§ Assignment: What you return should match the records below exactly.

§ Dataset content:

== Segment start ==

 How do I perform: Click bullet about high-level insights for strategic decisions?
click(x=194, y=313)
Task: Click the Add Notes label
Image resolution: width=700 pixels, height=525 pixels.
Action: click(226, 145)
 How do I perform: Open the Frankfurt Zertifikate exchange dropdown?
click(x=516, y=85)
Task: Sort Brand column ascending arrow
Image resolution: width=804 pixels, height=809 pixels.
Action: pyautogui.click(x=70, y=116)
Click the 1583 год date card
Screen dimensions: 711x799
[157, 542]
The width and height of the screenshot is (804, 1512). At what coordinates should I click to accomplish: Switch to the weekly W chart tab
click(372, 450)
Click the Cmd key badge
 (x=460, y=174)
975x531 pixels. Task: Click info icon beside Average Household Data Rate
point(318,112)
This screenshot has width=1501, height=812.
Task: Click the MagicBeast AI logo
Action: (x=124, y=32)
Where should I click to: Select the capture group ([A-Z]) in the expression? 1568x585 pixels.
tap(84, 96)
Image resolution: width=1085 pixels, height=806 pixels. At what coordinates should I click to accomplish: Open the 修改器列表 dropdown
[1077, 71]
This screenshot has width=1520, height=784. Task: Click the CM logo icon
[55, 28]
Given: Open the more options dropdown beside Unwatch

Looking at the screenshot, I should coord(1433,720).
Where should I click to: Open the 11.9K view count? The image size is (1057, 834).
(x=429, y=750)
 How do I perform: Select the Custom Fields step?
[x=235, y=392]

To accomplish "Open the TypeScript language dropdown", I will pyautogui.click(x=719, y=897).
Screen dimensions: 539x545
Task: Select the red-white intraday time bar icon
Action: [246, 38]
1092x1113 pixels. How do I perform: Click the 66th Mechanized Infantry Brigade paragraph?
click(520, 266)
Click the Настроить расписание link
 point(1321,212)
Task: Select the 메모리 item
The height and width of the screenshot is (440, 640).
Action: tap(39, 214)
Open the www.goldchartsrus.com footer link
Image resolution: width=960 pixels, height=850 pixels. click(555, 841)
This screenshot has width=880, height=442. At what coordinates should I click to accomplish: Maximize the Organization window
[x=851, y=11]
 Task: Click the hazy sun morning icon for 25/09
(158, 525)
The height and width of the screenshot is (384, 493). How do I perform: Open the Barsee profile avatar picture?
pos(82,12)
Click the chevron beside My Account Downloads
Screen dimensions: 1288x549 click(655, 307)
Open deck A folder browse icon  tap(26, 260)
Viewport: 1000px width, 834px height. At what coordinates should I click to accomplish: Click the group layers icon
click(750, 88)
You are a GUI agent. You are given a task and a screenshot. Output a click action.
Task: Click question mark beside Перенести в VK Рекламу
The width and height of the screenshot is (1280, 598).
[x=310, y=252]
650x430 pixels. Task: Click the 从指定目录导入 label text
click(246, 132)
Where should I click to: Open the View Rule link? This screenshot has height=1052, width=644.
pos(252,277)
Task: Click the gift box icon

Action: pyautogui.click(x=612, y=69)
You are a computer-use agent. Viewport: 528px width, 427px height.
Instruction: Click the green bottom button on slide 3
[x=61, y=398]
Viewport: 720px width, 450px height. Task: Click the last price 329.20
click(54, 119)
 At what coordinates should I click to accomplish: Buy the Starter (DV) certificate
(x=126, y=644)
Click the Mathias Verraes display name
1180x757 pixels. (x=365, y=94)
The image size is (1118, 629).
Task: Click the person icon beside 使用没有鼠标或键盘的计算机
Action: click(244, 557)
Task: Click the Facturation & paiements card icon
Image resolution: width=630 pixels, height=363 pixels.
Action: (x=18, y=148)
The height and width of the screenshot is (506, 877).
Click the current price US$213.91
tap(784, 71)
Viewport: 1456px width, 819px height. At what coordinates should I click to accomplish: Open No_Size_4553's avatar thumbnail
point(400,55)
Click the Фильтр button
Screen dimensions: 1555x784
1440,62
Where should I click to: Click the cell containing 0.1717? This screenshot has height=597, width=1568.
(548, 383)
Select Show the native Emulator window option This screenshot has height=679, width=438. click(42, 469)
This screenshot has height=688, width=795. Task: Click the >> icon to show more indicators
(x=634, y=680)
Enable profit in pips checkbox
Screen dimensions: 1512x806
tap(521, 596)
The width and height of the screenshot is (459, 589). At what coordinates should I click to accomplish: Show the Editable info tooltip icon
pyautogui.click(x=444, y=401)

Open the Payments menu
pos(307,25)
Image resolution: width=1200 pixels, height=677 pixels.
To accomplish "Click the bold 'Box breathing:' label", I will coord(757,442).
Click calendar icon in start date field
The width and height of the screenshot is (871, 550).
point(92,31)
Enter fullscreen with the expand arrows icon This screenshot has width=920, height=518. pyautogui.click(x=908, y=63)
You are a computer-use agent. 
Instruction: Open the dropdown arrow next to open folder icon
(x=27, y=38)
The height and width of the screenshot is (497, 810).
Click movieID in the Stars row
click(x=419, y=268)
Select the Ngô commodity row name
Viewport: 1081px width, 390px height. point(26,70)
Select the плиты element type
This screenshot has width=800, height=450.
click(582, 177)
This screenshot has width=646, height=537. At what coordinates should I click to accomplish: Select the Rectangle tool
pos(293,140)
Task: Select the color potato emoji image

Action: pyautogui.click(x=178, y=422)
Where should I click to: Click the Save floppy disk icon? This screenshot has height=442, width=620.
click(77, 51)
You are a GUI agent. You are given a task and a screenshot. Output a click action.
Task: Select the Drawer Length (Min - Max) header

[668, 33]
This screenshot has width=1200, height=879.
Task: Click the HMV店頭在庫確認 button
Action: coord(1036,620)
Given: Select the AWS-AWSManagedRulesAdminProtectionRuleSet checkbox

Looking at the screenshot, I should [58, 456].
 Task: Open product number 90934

== Segment end ==

§ Solution to the problem:
 How do I perform: Click bullet about high-level insights for strategic decisions?
click(x=194, y=313)
Task: Click the Add Notes label
Image resolution: width=700 pixels, height=525 pixels.
Action: click(226, 145)
 How do I perform: Open the Frankfurt Zertifikate exchange dropdown?
click(x=516, y=85)
Task: Sort Brand column ascending arrow
Image resolution: width=804 pixels, height=809 pixels.
Action: pyautogui.click(x=70, y=116)
Click the 1583 год date card
Screen dimensions: 711x799
[157, 542]
The width and height of the screenshot is (804, 1512). At what coordinates should I click to accomplish: Switch to the weekly W chart tab
click(372, 450)
Click the Cmd key badge
 (x=460, y=174)
975x531 pixels. Task: Click info icon beside Average Household Data Rate
point(318,112)
This screenshot has width=1501, height=812.
Task: Click the MagicBeast AI logo
Action: (x=124, y=32)
Where should I click to: Select the capture group ([A-Z]) in the expression? 1568x585 pixels.
tap(84, 96)
Image resolution: width=1085 pixels, height=806 pixels. At what coordinates should I click to accomplish: Open the 修改器列表 dropdown
[1077, 71]
This screenshot has width=1520, height=784. Task: Click the CM logo icon
[55, 28]
Given: Open the more options dropdown beside Unwatch

Looking at the screenshot, I should coord(1433,720).
Where should I click to: Open the 11.9K view count? The image size is (1057, 834).
(x=429, y=750)
 How do I perform: Select the Custom Fields step?
[x=235, y=392]

To accomplish "Open the TypeScript language dropdown", I will pyautogui.click(x=719, y=897).
Screen dimensions: 539x545
Task: Select the red-white intraday time bar icon
Action: [246, 38]
1092x1113 pixels. How do I perform: Click the 66th Mechanized Infantry Brigade paragraph?
click(520, 266)
Click the Настроить расписание link
 point(1321,212)
Task: Select the 메모리 item
The height and width of the screenshot is (440, 640).
Action: tap(39, 214)
Open the www.goldchartsrus.com footer link
Image resolution: width=960 pixels, height=850 pixels. click(555, 841)
This screenshot has width=880, height=442. At what coordinates should I click to accomplish: Maximize the Organization window
[x=851, y=11]
 Task: Click the hazy sun morning icon for 25/09
(158, 525)
The height and width of the screenshot is (384, 493). How do I perform: Open the Barsee profile avatar picture?
pos(82,12)
Click the chevron beside My Account Downloads
Screen dimensions: 1288x549 click(655, 307)
Open deck A folder browse icon  tap(26, 260)
Viewport: 1000px width, 834px height. At what coordinates should I click to accomplish: Click the group layers icon
click(750, 88)
You are a GUI agent. You are given a task and a screenshot. Output a click action.
Task: Click question mark beside Перенести в VK Рекламу
The width and height of the screenshot is (1280, 598).
[x=310, y=252]
650x430 pixels. Task: Click the 从指定目录导入 label text
click(246, 132)
Where should I click to: Open the View Rule link? This screenshot has height=1052, width=644.
pos(252,277)
Task: Click the gift box icon

Action: pyautogui.click(x=612, y=69)
You are a computer-use agent. Viewport: 528px width, 427px height.
Instruction: Click the green bottom button on slide 3
[x=61, y=398]
Viewport: 720px width, 450px height. Task: Click the last price 329.20
click(54, 119)
 At what coordinates should I click to accomplish: Buy the Starter (DV) certificate
(x=126, y=644)
Click the Mathias Verraes display name
1180x757 pixels. (x=365, y=94)
The image size is (1118, 629).
Task: Click the person icon beside 使用没有鼠标或键盘的计算机
Action: click(244, 557)
Task: Click the Facturation & paiements card icon
Image resolution: width=630 pixels, height=363 pixels.
Action: (x=18, y=148)
The height and width of the screenshot is (506, 877).
Click the current price US$213.91
tap(784, 71)
Viewport: 1456px width, 819px height. At what coordinates should I click to accomplish: Open No_Size_4553's avatar thumbnail
point(400,55)
Click the Фильтр button
Screen dimensions: 1555x784
1440,62
Where should I click to: Click the cell containing 0.1717? This screenshot has height=597, width=1568.
(548, 383)
Select Show the native Emulator window option This screenshot has height=679, width=438. click(42, 469)
This screenshot has height=688, width=795. Task: Click the >> icon to show more indicators
(x=634, y=680)
Enable profit in pips checkbox
Screen dimensions: 1512x806
tap(521, 596)
The width and height of the screenshot is (459, 589). At what coordinates should I click to accomplish: Show the Editable info tooltip icon
pyautogui.click(x=444, y=401)

Open the Payments menu
pos(307,25)
Image resolution: width=1200 pixels, height=677 pixels.
To accomplish "Click the bold 'Box breathing:' label", I will coord(757,442).
Click calendar icon in start date field
The width and height of the screenshot is (871, 550).
point(92,31)
Enter fullscreen with the expand arrows icon This screenshot has width=920, height=518. pyautogui.click(x=908, y=63)
You are a computer-use agent. 
Instruction: Open the dropdown arrow next to open folder icon
(x=27, y=38)
The height and width of the screenshot is (497, 810).
Click movieID in the Stars row
click(x=419, y=268)
Select the Ngô commodity row name
Viewport: 1081px width, 390px height. point(26,70)
Select the плиты element type
This screenshot has width=800, height=450.
click(582, 177)
This screenshot has width=646, height=537. At what coordinates should I click to accomplish: Select the Rectangle tool
pos(293,140)
Task: Select the color potato emoji image

Action: pyautogui.click(x=178, y=422)
Where should I click to: Click the Save floppy disk icon? This screenshot has height=442, width=620.
click(77, 51)
You are a GUI agent. You are given a task and a screenshot. Output a click action.
Task: Select the Drawer Length (Min - Max) header

[668, 33]
This screenshot has width=1200, height=879.
Task: Click the HMV店頭在庫確認 button
Action: coord(1036,620)
Given: Select the AWS-AWSManagedRulesAdminProtectionRuleSet checkbox

Looking at the screenshot, I should [58, 456].
 Task: Open product number 90934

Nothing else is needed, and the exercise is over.